I'm a bit sad now that Masters of Sex is over til next year so i'm looking for another "spicy" show for hubby and I. We're currently watching 'Outrageous fortune',i like it but it's not spicy enough.

We like spice but we're not much into porn which is why i'm asking if any one has seen it. I know there nudity and sex, thats all good, but how graphic is it?


----------



## lifeistooshort (Mar 17, 2013)

Haven't seen that one but if you get Netflix I'd recommend the Starz series Spartacus. It was very violent and a bit of soft core porn but also had a great plot and fabulous dialogue. Hb and I watched it from start to finish and couldn't wait for each episode.
_Posted via Mobile Device_


----------



## VixNz (Jun 22, 2015)

lifeistooshort said:


> Haven't seen that one but if you get Netflix I'd recommend the Starz series Spartacus. It was very violent and a bit of soft core porn but also had a great plot and fabulous dialogue. Hb and I watched it from start to finish and couldn't wait for each episode.
> _Posted via Mobile Device_



Thank you for the recommendation!


----------



## lifeistooshort (Mar 17, 2013)

VixNz said:


> Thank you for the recommendation!


It has lots of well spoken hot men for your viewing pleasure 
_Posted via Mobile Device_


----------



## Lostinthought61 (Nov 5, 2013)

not only do i recall that show but i also downloaded it, very good show and spicy...its great for starting conversations as well.


----------



## badsanta (Oct 13, 2014)

Californication can be spicy at times. 

My favorite scene is where after Runkle gets divorced that he actually starts dating a porn star and she teaches him how to last longer in bead.


----------



## VixNz (Jun 22, 2015)

Xenote said:


> not only do i recall that show but i also downloaded it, very good show and spicy...its great for starting conversations as well.

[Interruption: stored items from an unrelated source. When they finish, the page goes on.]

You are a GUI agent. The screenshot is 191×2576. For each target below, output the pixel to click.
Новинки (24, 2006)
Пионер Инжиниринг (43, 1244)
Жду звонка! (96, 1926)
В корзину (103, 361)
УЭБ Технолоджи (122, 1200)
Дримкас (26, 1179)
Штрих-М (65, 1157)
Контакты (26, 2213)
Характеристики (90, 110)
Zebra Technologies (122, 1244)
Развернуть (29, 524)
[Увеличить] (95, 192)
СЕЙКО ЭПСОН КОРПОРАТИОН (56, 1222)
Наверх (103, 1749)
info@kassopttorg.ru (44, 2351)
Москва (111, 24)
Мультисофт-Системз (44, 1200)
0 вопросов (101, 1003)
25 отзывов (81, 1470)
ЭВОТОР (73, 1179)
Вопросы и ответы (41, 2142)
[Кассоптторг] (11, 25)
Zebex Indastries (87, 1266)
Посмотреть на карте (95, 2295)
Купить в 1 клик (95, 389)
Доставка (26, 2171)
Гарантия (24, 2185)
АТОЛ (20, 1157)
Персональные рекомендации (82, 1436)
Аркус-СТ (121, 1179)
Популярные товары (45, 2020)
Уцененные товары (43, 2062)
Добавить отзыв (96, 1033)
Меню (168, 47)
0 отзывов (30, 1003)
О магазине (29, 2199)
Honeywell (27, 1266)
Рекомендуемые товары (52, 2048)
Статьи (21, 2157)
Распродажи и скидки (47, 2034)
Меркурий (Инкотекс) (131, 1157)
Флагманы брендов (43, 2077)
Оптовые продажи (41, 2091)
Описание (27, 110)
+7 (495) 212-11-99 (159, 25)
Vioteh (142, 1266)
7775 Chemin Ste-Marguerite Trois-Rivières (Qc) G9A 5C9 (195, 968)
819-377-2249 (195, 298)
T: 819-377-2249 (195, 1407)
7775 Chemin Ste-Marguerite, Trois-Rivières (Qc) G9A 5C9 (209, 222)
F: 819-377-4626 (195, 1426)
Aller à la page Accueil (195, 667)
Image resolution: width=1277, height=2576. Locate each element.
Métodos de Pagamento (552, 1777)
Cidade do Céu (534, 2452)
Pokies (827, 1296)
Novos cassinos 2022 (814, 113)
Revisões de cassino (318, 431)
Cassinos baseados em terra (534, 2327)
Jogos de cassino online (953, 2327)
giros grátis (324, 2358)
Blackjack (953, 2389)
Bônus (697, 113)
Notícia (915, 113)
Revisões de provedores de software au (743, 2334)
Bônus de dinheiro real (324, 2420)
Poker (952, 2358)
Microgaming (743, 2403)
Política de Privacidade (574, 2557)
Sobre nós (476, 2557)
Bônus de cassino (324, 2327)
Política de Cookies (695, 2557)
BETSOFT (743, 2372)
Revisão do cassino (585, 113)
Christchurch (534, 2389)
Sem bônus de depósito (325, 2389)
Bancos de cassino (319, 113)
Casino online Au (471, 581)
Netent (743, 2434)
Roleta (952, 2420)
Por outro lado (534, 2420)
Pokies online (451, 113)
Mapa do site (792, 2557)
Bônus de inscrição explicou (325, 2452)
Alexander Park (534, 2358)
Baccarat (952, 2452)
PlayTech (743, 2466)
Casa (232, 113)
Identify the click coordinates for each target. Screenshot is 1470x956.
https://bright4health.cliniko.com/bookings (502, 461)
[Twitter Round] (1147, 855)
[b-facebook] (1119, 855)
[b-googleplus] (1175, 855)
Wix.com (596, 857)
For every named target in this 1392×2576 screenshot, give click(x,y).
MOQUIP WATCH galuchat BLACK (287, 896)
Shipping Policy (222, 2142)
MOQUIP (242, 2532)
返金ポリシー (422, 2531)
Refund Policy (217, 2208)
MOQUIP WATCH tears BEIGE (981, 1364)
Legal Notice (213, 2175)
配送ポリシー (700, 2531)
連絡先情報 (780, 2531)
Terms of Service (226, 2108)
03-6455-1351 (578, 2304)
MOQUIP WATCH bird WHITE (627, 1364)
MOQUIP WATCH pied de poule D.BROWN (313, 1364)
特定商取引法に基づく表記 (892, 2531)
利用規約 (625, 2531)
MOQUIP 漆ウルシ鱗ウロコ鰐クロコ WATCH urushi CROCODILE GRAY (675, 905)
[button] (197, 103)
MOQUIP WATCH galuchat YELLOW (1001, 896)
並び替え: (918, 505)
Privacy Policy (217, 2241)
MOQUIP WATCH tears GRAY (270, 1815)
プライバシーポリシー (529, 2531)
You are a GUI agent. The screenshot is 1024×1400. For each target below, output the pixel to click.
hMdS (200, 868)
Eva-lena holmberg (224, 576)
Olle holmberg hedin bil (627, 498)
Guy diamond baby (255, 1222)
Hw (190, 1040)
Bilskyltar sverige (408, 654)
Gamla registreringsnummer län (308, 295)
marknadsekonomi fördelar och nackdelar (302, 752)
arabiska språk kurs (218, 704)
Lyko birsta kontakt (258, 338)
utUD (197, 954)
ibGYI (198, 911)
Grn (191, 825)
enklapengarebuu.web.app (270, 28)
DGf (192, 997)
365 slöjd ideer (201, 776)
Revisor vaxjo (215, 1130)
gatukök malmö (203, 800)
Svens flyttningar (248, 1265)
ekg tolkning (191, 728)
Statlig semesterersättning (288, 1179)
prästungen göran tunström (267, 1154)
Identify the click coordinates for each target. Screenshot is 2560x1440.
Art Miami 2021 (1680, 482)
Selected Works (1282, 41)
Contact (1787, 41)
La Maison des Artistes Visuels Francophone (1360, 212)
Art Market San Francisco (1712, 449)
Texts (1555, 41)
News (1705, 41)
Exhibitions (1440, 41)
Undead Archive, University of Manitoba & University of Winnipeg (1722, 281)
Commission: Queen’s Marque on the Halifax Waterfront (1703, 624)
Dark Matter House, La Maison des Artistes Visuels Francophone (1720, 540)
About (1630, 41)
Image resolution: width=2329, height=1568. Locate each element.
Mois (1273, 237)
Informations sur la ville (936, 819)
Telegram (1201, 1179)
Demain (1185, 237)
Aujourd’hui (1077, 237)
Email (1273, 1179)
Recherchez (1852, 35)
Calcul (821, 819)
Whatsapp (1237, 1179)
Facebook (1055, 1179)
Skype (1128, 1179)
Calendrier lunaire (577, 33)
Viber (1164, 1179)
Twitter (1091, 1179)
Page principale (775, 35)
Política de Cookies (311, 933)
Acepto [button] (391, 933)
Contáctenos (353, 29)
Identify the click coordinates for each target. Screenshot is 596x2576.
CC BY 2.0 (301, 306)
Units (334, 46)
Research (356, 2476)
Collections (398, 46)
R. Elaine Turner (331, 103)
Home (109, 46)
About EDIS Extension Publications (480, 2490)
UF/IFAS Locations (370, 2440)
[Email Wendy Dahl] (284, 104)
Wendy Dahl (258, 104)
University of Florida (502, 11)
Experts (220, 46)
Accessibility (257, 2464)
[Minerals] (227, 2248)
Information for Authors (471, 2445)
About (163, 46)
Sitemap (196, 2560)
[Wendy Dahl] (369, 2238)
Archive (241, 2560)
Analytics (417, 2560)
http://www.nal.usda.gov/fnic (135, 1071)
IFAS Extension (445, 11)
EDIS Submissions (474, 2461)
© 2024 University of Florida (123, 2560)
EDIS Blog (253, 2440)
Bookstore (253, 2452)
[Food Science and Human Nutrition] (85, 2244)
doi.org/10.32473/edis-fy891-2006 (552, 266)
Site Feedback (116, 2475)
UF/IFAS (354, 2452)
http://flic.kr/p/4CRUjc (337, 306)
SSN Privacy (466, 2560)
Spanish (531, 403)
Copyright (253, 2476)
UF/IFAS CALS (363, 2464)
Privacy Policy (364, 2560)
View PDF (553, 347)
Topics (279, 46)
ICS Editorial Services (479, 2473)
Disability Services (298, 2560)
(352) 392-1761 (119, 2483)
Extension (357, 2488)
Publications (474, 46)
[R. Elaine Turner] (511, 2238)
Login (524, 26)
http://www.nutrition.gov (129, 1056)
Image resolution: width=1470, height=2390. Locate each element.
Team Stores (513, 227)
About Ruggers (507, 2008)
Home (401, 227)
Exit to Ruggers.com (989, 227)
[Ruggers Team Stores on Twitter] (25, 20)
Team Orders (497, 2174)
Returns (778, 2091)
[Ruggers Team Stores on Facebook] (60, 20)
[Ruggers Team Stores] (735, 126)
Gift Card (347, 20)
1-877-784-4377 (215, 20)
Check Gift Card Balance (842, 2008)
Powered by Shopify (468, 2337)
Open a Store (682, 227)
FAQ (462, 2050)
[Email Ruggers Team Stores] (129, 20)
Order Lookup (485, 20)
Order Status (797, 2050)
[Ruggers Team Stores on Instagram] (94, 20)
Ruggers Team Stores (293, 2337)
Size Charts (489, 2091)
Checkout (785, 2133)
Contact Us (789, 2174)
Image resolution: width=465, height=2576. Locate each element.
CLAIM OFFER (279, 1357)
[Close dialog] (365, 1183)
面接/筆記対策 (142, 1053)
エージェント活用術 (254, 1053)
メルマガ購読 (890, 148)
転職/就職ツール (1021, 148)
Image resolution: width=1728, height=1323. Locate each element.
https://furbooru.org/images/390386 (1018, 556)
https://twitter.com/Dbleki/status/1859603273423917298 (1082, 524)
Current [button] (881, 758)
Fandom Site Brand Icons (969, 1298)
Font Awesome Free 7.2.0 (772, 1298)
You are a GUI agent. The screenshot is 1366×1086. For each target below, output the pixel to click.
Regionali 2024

I'm pretty picky...I like hot and spicy but. not to hardcore, my ex husband really put me off porn, even nudity in movies and shows and things.
I'm getting more comfortable with it tho.


----------



## Lostinthought61 (Nov 5, 2013)

I agree with mantle, it was certainly not hardcore, and sex in the show was part of the plot and not just a add in....the story line (from what i recall it has been years) was very good and just about everyone in a relationship to can relate to parts of it.


----------



## Tango in Triple Time (Jul 14, 2015)

I laughed so hard at the sex scene in Spartacus where one spouse is calmly talking to the other spouse while f*cking a third party, all the while eating grapes or something. No heavy breathing, no look of pleasure, just f*ucking movements.


----------



## Average Joe (Sep 2, 2015)

"Togetherness" on HBO is pretty well done, very nuanced and subtle. I like that. W says I remind her of the Mark Duplass character, which I'm not sure how I feel about.


----------



## VixNz (Jun 22, 2015)

Thanks so much guys for all the ideas and recommendations!


----------